Provided passage:

──────────

# One way car rental UK to Spain



## m.van.adler (Feb 8, 2015)

Me again.., 
Does anyone know a company that have 'one way' cars for rent? 
Me and my dog need a car to drive behind my husband who drives the Luton van with all our furnitures.
(From UK to Spain)
Luton-vans wasn't any problems to find, 'normal cars' has been more difficult for me to find.
Found on Hertz though... £2000 for one way. 

So if anyone knows a cheeper company, I would be very happy 

Madeleine


----------



## Helenameva (Aug 15, 2014)

I couldn't find anybody that charged a reasonable price. It was much more efficient to drive the car back and then return by plane.
Sorry I couldn't be more help.


----------



## m.van.adler (Feb 8, 2015)

Helenameva said:


> I couldn't find anybody that charged a reasonable price. It was much more efficient to drive the car back and then return by plane. Sorry I couldn't be more help.


Sorry if am a bit stupid now, but did you rent a car '2 ways' and flew back to Spain or did you mean that you drove your own car back and forth to Spain?
We (my husband) would certainly not mind to drive the car back to the UK!

Thanks!


----------



## Helenameva (Aug 15, 2014)

I hired the car in the UK, drove down with the pets on board in 22 hours. Rested for a couple of days then took a more leisurely drive back to the UK. I had the car for a week but could have done it in less. Remember though that ferry / tunnel charges, tolls and petrol x2 pushes the cost up (but still probably cheaper than 1 way car hire). Google directions now give you a fuel cost predictor and there is a Michelin website that estimates toll charges.


----------



## m.van.adler (Feb 8, 2015)

Helenameva said:


> I hired the car in the UK, drove down with the pets on board in 22 hours. Rested for a couple of days then took a more leisurely drive back to the UK. I had the car for a week but could have done it in less. Remember though that ferry / tunnel charges, tolls and petrol x2 pushes the cost up (but still probably cheaper than 1 way car hire). Google directions now give you a fuel cost predictor and there is a Michelin website that estimates toll charges.


Thanks a lot!
Can I ask where you hired the car?
Yes, the ferry, tunnel and tolls aren't cheap 
We need to make the trip 3 times!
2 Luton vans and 1 'dog car'.

We better love living in Spain...


----------



## Phil-H (Feb 9, 2015)

──────────

Data block:
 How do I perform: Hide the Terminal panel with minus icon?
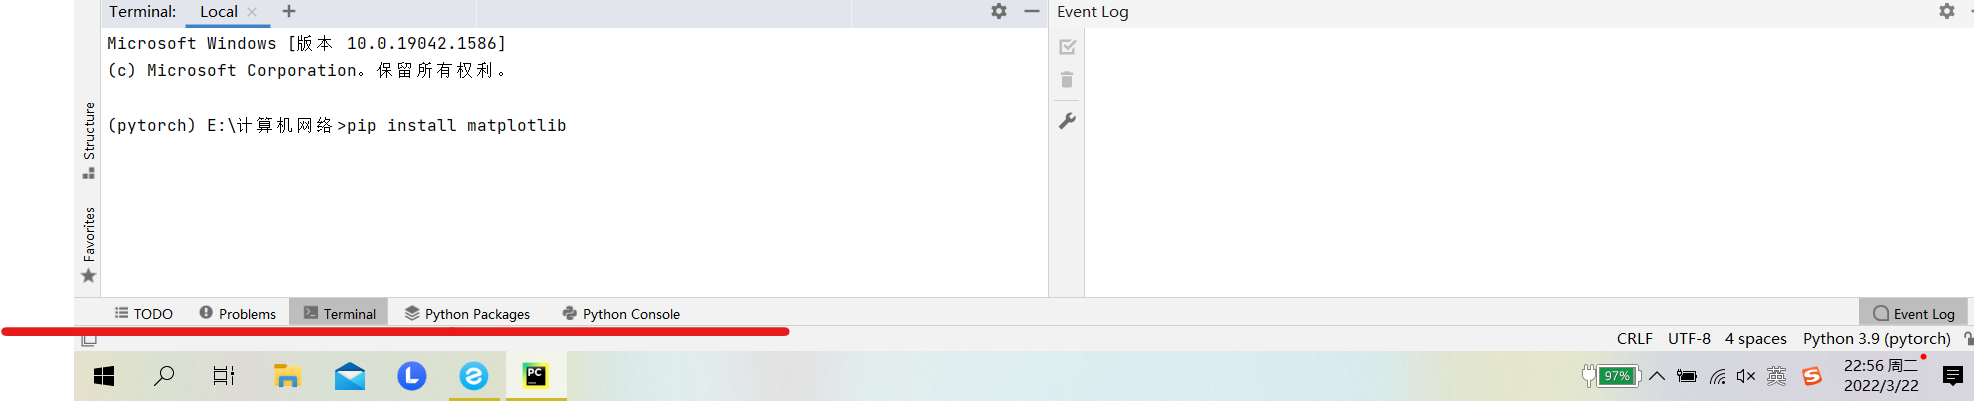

──────────

Exercise 1:
Decide whether each statement agrees with the car rental thread: (a) Hertz charged £2000 for a one-way car, (b) Helenameva made the drive down with the pets in 22 hours, (c) m.van.adler says the trip must be made twice. Answer yes or no for each and quote the words that settle it.
Exercise 2:
Reproduce word for word the part of the car rental thread starting with "Thanks a lot!" and going on through "(Feb 9, 2015)".
Answer from the car rental thread alone.

Complete answer 1:
(a) Yes: "Found on Hertz though... £2000 for one way."
(b) Yes: "drove down with the pets on board in 22 hours"
(c) No: "We need to make the trip 3 times!"

Complete answer 2:
Thanks a lot!
Can I ask where you hired the car?
Yes, the ferry, tunnel and tolls aren't cheap 
We need to make the trip 3 times!
2 Luton vans and 1 'dog car'.

We better love living in Spain...


----------



## Phil-H (Feb 9, 2015)